A knock of 226 against Ringwood in the 2015/16 grand final highlighted a terrific record with the willow, an innings where Dickson had a specific plan for every ebb and flow the game had to offer.
“That night I went out with a pretty clear plan, and that was to try and be ahead of Ringwood’s score that night,” he said.
“(Ian) Holland wasn’t available that first night, he became available the next day after coming back from a shield final where he was 12th man.
“I felt I could get after Ringwood’s attack late on that first day, I did have some luck, a couple half chances went down.
“Once I got in, I felt set and then the next day my focus changed to trying to bat all day, but walking out to bat I wanted to score quickly and take the game away from Ringwood in that 25-30 overs before stumps.
“That was a different scenario for me, where it was one of the first times in my career where we just had to bat and if we kept batting we were going to win.
“In some ways there was no expectations to do anything too radical or too different – just bat,” Dickson said.

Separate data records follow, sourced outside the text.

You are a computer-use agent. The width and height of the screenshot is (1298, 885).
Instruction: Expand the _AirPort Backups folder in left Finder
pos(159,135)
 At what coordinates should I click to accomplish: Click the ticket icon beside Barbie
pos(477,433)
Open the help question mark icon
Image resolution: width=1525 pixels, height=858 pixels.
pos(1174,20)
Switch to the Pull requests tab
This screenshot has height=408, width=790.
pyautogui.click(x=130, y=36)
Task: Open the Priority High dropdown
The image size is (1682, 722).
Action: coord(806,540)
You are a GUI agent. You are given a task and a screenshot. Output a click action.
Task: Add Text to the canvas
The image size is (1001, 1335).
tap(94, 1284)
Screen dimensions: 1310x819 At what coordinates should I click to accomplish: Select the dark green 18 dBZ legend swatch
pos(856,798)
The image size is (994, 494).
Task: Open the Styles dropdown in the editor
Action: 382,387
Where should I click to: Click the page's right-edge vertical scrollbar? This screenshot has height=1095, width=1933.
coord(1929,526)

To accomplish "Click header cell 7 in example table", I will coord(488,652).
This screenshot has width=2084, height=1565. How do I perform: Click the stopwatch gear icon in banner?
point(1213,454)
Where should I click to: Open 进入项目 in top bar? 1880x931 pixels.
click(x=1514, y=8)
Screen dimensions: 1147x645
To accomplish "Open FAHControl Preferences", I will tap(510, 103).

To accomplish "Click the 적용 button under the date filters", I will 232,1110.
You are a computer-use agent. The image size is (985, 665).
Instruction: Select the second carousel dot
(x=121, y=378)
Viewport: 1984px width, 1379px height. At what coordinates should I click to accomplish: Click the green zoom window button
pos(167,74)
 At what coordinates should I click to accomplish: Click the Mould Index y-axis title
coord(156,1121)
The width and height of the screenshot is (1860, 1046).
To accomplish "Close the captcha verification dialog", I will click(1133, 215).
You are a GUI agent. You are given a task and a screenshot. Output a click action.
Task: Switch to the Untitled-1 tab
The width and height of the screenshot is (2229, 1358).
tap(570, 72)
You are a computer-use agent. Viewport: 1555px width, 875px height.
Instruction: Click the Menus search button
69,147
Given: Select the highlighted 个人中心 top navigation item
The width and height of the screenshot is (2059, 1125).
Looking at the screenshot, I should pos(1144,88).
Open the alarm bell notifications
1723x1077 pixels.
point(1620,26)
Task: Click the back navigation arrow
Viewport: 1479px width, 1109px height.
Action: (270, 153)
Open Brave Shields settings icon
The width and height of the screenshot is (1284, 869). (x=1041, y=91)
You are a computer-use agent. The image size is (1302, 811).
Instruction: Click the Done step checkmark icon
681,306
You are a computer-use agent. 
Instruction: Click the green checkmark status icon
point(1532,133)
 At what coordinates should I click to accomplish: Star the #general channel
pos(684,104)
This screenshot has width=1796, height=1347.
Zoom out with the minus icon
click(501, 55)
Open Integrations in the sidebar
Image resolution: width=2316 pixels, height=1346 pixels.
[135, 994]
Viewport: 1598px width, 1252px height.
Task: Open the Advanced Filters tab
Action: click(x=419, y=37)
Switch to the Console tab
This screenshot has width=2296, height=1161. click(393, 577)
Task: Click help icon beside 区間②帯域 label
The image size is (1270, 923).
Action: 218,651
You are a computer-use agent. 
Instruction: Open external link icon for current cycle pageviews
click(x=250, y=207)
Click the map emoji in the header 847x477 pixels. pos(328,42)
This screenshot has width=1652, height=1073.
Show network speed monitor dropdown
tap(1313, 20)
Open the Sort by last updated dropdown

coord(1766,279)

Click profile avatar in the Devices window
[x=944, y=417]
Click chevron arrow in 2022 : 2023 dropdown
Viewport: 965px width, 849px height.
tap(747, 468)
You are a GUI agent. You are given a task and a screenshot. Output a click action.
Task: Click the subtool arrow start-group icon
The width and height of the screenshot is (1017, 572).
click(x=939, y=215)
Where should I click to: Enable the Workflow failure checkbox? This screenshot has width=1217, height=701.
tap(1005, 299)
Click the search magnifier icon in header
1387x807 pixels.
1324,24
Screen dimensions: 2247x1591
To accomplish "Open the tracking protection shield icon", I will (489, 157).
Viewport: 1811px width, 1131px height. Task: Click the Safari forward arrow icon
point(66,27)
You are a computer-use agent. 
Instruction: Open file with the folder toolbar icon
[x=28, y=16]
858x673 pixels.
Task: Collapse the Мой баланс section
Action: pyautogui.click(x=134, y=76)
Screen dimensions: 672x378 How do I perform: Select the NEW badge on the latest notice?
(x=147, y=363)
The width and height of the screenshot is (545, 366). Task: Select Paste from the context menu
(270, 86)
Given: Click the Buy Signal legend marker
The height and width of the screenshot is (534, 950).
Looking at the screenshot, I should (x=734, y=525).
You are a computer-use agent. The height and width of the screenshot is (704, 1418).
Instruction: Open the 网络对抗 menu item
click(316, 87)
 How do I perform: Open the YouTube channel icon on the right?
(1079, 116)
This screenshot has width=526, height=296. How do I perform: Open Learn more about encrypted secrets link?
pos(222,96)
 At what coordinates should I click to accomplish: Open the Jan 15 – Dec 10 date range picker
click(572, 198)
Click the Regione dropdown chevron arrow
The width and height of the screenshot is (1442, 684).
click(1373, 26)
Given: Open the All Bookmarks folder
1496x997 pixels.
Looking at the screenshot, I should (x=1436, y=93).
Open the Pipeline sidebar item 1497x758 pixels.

While retirement was on the cards the season prior, Dickson was slightly disappointed in his exit, albeit grateful for the memories created along the journey.
“I did it bowling (the injury), straight away I knew it wasn’t a one or two week injury,” he said.
“I had some time in the changerooms, my great mate and probably my best mate at the club Nat Vardi came in and he was pretty upset for me.
“It started to dawn on me that it would be my last game for the club, not a fairy-tale way to go out but there is no easy way to leave somewhere where you have fond memories.
“The biggest thing I walk away with is I am really happy with the friends that I have made – the guys in my wedding party were all Fitzroy Doncaster cricketers.
“Even though this year we haven’t had the year we would’ve liked, I leave on great terms of where I leave the club,” Dickson said.